Twice I used rods of glass that came from different batches with the result that, once cooled, I had colors that didn't match. After the gold leaf is applied to the already formed bead, the bead needs to be heated just enough to ensure that the gold is well adhered. I also wanted enough heat for the gold to crackle and provide interesting visual patterning and "texture". However, just a bit too much heat and the gold will burn off leaving an ugly black spot.
Because red glass (and orange and yellow too) is black when heated to working temperature color variations and black burn marks can't be seen until the bead has cooled to room temperature. Cooling is a process that takes hours; for me that usually means over night. For both reasons, mismatched glass and burned gold, I had to go back and make more beads: the last time on the morning of the submission deadline! That meant hours of waiting for the beads to cool and then stringing the necklace and making the earrings.
In the end, though, I was happy with what I was delivering the short distance down the road to the Hui No'eau Visual Arts Center. I made it with just over an hour to spare!

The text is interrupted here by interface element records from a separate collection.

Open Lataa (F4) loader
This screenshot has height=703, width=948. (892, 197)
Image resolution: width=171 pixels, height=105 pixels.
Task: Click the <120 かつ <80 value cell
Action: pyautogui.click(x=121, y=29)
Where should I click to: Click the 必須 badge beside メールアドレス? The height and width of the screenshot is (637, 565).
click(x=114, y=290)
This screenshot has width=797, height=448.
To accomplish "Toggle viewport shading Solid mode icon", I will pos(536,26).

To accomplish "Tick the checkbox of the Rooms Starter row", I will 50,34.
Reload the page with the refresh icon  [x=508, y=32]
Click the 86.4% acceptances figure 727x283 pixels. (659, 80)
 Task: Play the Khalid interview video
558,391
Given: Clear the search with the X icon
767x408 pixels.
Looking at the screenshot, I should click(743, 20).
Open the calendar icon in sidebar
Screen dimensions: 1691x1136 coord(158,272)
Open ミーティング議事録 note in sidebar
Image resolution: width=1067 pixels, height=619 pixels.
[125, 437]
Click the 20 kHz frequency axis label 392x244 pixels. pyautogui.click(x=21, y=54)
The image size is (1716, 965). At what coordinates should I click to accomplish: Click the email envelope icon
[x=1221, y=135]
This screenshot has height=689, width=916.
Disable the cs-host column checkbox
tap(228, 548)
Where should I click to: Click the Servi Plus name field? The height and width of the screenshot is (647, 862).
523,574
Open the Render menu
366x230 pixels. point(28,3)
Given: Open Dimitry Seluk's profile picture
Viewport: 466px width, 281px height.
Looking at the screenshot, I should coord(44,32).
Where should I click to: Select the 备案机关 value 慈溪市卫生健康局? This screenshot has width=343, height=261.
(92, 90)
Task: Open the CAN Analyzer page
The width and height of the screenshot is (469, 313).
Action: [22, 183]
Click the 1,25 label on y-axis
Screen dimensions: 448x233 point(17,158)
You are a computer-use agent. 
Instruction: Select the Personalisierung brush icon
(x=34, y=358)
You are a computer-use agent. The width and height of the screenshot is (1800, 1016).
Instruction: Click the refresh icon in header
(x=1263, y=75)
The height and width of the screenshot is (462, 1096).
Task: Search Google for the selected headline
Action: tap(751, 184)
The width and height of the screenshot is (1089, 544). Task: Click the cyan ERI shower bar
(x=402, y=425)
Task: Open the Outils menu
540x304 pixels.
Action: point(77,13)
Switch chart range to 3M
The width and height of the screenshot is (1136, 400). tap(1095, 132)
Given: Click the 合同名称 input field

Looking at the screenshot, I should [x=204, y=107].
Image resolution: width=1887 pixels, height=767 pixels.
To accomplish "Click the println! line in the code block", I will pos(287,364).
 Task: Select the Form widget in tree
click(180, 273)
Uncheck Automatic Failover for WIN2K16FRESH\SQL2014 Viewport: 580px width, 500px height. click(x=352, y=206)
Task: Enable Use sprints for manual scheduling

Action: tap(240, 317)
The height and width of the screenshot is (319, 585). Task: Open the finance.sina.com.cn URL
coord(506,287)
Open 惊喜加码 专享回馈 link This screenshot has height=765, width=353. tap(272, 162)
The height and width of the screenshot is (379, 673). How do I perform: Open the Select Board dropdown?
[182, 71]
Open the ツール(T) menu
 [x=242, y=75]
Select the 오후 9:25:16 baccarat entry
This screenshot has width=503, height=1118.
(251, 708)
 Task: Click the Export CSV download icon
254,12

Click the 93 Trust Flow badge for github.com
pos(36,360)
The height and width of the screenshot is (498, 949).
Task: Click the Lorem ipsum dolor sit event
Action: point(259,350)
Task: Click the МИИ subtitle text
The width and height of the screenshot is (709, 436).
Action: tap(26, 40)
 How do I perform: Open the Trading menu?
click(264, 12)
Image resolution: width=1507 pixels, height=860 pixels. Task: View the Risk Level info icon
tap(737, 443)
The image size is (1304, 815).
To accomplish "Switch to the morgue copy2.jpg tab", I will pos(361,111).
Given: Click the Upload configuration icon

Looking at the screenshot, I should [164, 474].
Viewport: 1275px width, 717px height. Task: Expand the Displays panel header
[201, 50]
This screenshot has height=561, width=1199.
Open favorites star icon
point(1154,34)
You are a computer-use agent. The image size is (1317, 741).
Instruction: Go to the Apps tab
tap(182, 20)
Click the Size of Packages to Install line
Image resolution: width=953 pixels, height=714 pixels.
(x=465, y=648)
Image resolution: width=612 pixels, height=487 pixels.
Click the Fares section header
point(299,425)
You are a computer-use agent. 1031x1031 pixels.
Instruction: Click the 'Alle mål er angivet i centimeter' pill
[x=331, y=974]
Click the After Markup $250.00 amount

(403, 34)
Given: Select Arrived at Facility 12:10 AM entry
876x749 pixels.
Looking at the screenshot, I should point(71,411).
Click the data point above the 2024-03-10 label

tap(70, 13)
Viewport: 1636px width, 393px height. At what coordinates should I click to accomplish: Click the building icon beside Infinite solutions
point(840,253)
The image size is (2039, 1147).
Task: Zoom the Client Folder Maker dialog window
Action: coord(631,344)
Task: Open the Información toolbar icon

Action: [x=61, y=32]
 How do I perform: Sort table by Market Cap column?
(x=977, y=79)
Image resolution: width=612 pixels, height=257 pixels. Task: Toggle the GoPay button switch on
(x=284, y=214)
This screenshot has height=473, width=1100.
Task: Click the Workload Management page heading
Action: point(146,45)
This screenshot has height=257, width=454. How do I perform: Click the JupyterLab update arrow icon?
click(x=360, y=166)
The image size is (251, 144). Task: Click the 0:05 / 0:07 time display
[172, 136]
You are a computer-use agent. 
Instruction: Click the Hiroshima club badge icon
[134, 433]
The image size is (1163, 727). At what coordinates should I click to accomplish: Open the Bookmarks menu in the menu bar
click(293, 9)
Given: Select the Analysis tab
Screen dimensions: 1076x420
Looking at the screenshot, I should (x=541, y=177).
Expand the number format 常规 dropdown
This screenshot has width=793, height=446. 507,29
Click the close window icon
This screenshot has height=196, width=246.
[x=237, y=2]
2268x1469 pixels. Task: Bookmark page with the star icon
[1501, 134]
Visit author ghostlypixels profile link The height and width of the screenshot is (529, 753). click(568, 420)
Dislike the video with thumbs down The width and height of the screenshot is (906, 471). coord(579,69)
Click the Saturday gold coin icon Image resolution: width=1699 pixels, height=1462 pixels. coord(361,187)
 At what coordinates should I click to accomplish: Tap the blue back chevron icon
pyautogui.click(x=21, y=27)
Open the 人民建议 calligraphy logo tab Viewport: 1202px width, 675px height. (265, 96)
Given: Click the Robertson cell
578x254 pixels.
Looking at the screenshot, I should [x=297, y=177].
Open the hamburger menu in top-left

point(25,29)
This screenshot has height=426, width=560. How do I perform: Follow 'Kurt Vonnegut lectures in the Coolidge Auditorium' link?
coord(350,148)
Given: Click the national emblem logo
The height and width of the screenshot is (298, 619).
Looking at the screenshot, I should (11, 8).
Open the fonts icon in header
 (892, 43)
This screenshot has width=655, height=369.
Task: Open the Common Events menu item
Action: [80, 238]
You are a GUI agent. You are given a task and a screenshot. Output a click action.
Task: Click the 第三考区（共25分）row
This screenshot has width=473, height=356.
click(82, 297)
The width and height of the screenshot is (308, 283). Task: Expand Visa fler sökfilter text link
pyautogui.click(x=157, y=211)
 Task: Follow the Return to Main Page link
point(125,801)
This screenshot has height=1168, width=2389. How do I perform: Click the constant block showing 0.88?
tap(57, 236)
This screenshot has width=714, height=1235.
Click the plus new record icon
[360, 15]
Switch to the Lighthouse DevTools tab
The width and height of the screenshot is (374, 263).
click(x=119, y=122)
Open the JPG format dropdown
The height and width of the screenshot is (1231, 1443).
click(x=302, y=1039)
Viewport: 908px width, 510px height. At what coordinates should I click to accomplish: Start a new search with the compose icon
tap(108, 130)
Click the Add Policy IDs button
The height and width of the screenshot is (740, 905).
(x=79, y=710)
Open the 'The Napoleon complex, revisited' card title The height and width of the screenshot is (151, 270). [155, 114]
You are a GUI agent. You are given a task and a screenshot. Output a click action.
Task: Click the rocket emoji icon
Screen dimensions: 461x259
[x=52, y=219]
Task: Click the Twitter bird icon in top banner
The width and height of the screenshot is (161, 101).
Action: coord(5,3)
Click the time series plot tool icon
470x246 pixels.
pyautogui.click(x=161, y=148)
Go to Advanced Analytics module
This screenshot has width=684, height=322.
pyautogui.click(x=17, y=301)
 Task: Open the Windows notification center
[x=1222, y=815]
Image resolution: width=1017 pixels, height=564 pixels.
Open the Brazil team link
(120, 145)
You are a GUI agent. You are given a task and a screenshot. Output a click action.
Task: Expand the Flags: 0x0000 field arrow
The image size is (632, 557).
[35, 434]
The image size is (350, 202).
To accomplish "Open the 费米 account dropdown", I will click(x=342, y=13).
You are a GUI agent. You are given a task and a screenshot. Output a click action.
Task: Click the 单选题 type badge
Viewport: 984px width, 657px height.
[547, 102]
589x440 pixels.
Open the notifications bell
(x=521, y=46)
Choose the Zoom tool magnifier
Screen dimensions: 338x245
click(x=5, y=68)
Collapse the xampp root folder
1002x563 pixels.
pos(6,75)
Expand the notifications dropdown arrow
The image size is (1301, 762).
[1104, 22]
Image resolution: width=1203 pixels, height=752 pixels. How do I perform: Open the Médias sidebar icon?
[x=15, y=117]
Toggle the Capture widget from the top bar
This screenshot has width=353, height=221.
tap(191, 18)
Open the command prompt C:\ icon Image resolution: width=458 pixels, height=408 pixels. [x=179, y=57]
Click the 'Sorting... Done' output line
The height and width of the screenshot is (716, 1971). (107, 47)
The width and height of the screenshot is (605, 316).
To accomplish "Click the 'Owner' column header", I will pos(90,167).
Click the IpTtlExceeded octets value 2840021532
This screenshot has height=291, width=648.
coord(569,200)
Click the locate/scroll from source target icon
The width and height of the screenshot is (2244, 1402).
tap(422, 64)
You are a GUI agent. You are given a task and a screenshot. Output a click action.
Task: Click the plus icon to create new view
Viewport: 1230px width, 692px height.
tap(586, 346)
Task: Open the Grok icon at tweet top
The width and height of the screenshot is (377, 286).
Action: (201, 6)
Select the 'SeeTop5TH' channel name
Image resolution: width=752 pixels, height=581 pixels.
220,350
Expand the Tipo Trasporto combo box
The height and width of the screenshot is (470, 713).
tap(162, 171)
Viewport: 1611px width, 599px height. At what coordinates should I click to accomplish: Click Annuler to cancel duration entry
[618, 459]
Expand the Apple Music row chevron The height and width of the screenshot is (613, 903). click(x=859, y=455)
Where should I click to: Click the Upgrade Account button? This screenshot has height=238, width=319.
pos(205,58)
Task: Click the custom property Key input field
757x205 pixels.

Unfortunately, the email arrived today saying that Ali'i Aniani was not accepted for the exhibition. I try to live my life with positive expectations while not, as the old adage goes, counting my chickens before the eggs have hatched. In this case, I must confess I crossed the line. I had no doubt and the disappointment was very real.
I'm left with "Nothing ventured, nothing gained." and "If at first you don't succeed, try, try again."
The necklace is strung on 19 strand, 24 karat gold plated, stainless wire encased in nylon. This excellent product made by SoftFlex provides exceptional strength while maintaining flexibility. The handmade beads are complemented with hammered gold vermeil beads and red and black Swarovski crystals. The clasp was hand formed from heavy gauge gold fill wire by Leo Norrie (The Maui Bead Shop) and then further modified by me. Ear wires are 14 karat gold fill.